Prof William John Tulloch MD FRSE (1887 - 1966) was a 20th-century Scottish bacteriologist and medical author. He was an expert on tetanus.
He was born in Dundee on 12 November 1887 the youngest of five children of Henry Tulloch.[1] His father and uncle were hatters, with two shops, H & W Tulloch in Dundee.
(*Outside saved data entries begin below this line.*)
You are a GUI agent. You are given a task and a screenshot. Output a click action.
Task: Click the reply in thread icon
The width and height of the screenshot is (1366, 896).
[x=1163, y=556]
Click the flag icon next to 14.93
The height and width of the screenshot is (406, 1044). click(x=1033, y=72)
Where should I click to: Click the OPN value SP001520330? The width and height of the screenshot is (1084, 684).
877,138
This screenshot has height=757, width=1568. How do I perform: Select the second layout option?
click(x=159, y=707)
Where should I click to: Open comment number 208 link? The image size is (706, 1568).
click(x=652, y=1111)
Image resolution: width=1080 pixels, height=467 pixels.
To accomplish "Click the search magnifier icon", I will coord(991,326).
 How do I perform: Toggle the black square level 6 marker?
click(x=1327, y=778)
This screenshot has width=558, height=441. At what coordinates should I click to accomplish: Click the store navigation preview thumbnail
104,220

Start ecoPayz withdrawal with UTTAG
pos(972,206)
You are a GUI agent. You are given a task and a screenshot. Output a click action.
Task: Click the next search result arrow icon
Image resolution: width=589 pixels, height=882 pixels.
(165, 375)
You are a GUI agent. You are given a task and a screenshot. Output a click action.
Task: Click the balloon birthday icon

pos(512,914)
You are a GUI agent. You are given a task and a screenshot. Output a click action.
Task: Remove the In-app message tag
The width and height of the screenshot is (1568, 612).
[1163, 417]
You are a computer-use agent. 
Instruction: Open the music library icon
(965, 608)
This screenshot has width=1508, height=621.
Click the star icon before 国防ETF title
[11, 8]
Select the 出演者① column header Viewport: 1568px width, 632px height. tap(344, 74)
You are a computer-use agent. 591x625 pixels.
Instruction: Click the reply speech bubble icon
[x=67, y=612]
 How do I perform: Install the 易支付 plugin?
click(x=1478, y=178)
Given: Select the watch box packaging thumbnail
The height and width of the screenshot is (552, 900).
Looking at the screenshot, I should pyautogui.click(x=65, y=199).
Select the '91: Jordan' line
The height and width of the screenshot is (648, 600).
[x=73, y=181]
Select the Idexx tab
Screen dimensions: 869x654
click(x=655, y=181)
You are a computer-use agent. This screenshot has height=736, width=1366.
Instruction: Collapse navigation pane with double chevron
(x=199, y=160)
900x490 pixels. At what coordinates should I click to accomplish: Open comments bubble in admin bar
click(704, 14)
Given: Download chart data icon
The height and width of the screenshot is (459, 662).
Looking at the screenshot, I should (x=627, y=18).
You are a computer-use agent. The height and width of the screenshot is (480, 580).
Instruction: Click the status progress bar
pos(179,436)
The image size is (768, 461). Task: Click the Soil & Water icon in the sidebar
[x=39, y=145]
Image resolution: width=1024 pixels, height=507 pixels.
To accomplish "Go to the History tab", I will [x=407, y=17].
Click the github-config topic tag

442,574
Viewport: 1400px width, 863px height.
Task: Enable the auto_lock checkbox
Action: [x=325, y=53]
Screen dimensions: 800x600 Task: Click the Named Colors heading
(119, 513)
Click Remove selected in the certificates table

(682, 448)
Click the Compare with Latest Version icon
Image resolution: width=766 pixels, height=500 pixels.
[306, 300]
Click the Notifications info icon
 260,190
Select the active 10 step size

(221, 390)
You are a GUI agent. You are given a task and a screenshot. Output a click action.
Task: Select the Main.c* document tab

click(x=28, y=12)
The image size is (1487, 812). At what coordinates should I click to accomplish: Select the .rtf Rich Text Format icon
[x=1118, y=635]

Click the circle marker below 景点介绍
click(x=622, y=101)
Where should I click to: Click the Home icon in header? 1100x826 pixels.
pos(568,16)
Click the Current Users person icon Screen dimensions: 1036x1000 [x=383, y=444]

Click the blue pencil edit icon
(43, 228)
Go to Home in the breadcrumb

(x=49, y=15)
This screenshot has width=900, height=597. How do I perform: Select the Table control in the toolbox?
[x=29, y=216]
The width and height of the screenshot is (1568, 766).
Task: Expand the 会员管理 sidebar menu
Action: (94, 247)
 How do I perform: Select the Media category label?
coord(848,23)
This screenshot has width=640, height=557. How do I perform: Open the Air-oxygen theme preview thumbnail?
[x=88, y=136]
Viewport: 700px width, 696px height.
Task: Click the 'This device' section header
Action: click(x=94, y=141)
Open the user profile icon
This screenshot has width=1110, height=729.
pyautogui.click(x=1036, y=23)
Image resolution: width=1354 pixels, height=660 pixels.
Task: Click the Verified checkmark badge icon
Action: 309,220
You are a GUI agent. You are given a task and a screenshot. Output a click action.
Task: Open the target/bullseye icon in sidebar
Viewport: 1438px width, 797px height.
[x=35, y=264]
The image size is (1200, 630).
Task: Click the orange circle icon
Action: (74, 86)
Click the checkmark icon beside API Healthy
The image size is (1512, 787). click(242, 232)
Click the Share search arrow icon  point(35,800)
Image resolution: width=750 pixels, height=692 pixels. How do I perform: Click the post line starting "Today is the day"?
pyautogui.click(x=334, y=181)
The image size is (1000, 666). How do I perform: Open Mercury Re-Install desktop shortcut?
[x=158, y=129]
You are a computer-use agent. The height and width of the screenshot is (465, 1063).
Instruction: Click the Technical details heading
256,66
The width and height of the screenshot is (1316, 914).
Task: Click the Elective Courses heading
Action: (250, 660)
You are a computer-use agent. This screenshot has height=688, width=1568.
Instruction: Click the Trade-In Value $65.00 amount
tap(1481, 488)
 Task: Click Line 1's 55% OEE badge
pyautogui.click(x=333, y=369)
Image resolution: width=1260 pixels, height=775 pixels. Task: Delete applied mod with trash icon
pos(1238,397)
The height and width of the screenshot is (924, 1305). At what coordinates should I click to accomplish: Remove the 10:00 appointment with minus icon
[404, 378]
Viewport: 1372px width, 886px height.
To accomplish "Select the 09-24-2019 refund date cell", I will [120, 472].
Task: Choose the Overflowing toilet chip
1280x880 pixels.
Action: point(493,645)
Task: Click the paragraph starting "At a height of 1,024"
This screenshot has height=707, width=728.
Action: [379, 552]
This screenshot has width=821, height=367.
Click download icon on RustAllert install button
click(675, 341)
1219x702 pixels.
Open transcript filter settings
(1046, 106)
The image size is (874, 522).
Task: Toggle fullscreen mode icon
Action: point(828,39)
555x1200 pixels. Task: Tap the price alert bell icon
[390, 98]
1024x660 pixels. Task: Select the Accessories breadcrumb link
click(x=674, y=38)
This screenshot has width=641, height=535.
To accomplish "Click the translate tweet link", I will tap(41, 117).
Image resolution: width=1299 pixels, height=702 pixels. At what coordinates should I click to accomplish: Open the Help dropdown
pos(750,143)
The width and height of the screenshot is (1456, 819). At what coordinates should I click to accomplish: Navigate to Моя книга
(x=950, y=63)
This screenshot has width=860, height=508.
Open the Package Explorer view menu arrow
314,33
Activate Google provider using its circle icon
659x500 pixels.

They lived at 14 Albany Terrace in Dundee.[2] His mother, Coralie von Wassenhove, was from Waerschoot in Belgium.[1]
He studied medicine at St Andrews University and graduated MB ChB in 1909. In 1914 he became the first lecturer in Bacteriology at University College, Dundee.[3]
In the First World War he served as a lecturer at the Royal Army Medical College and on the War Office Committee on Tetanus.
He rose to be Dean of Medicine.
He was elected a Fellow of the Royal Society of Edinburgh in 1960. His proposers were George Bell, Norman Davidson, Ian George Wilson Hill and Ernest Geoffrey Cullwick.[4]
He retired in 1962 and died in Cosham on the south coast of Hampshire on 26 August 1966.
He was married to "Miss Sheridan".
His portrait by A. G. C. Ross is held by Dundee University.[5]